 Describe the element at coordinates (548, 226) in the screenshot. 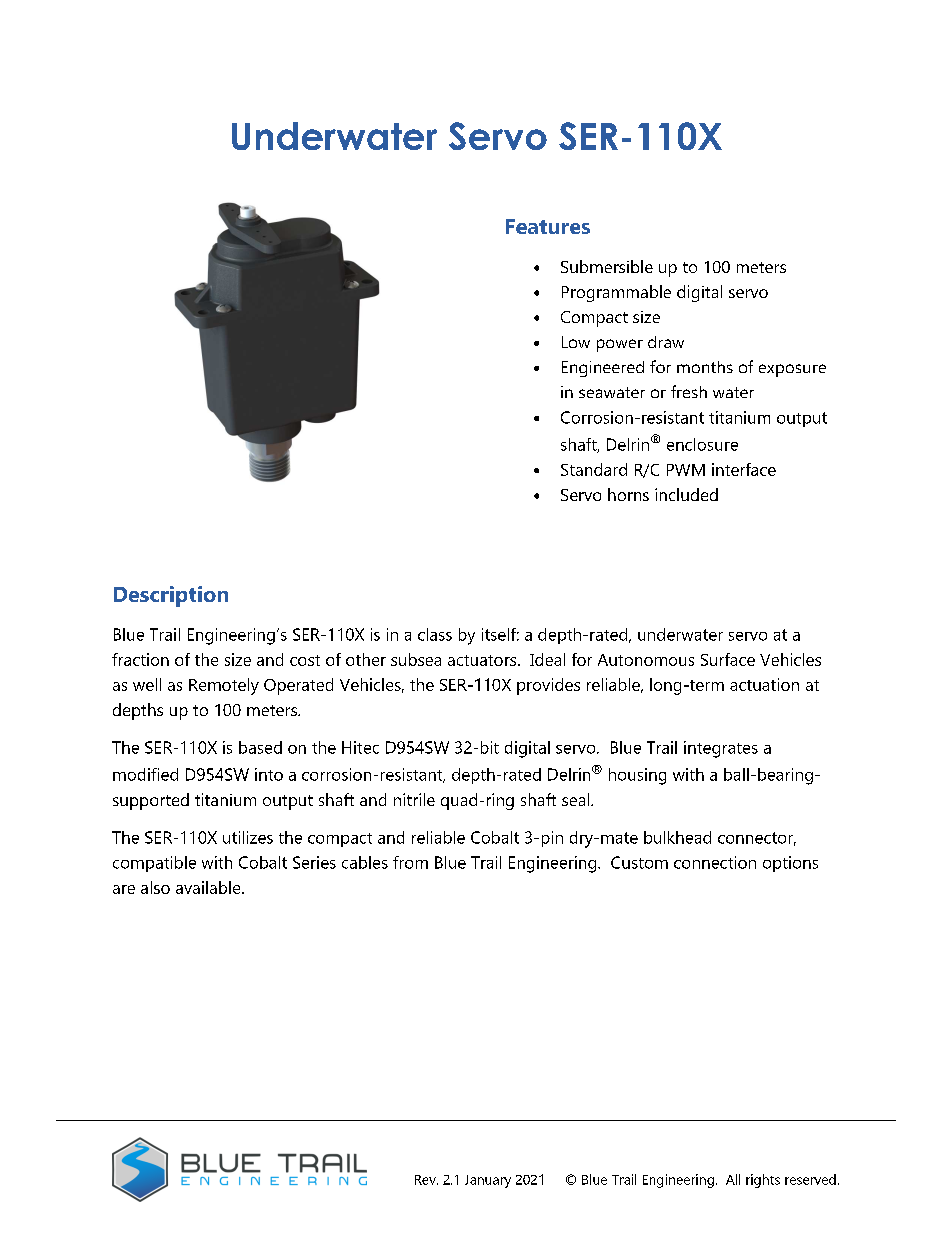

I see `Features` at that location.
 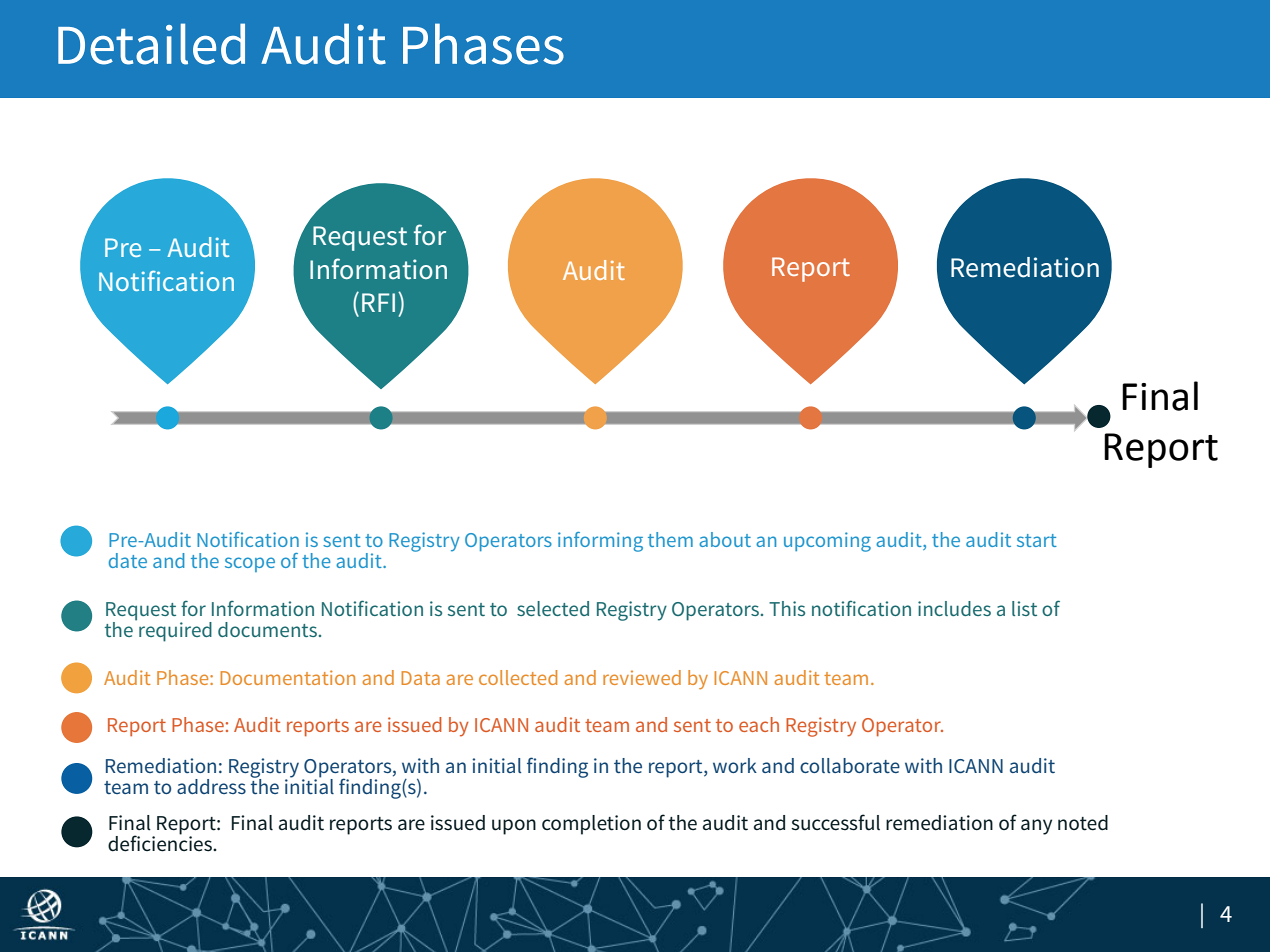 What do you see at coordinates (128, 560) in the page?
I see `date` at bounding box center [128, 560].
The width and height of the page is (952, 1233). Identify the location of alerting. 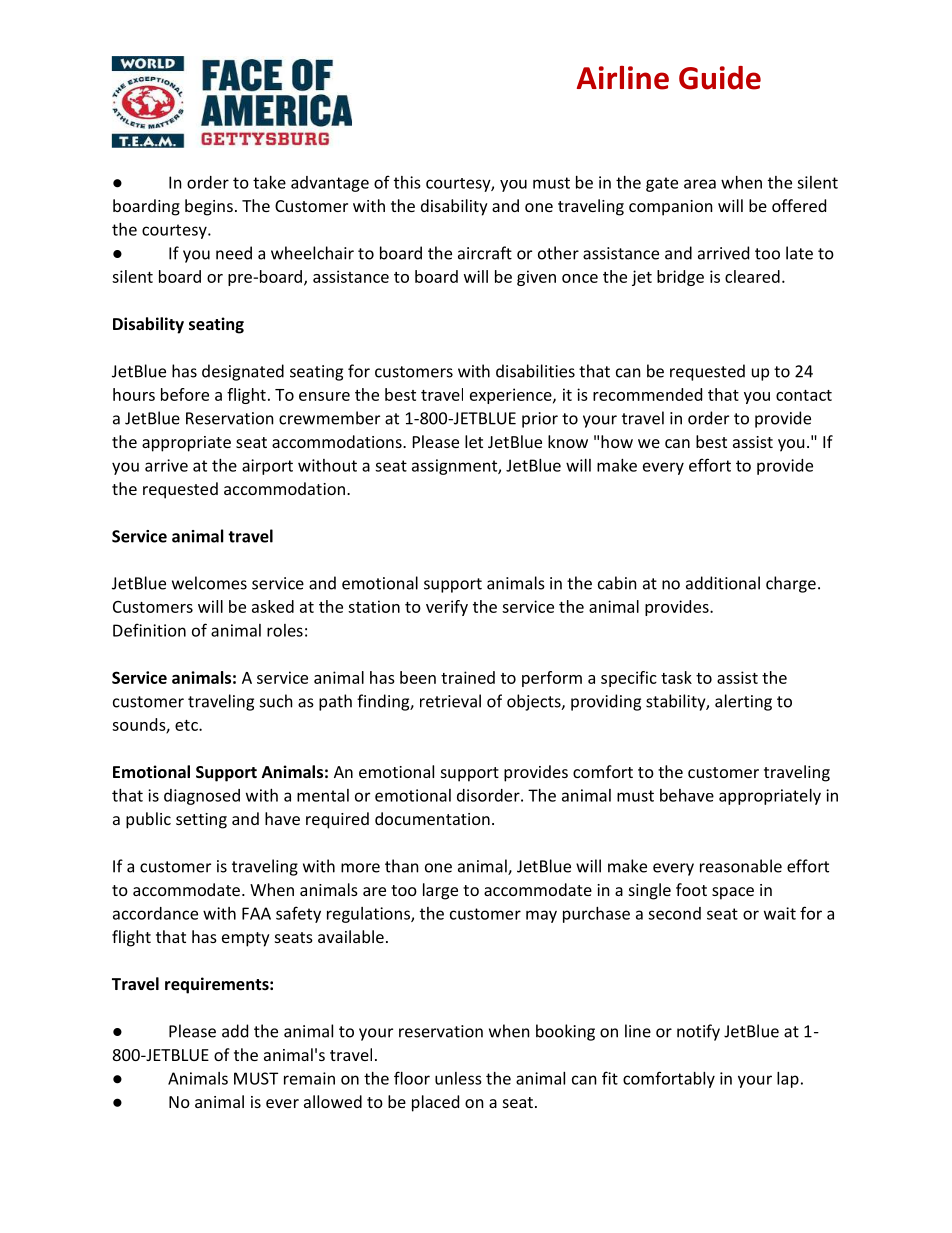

- GIVEN INSTRUCTION
Reproduce all of the material above word for word, leaving out the pictures.

- WRITTEN ANSWER
 Describe the element at coordinates (548, 226) in the screenshot. 

I see `Features` at that location.
  What do you see at coordinates (128, 560) in the page?
I see `date` at bounding box center [128, 560].
The width and height of the page is (952, 1233). Identify the location of alerting. 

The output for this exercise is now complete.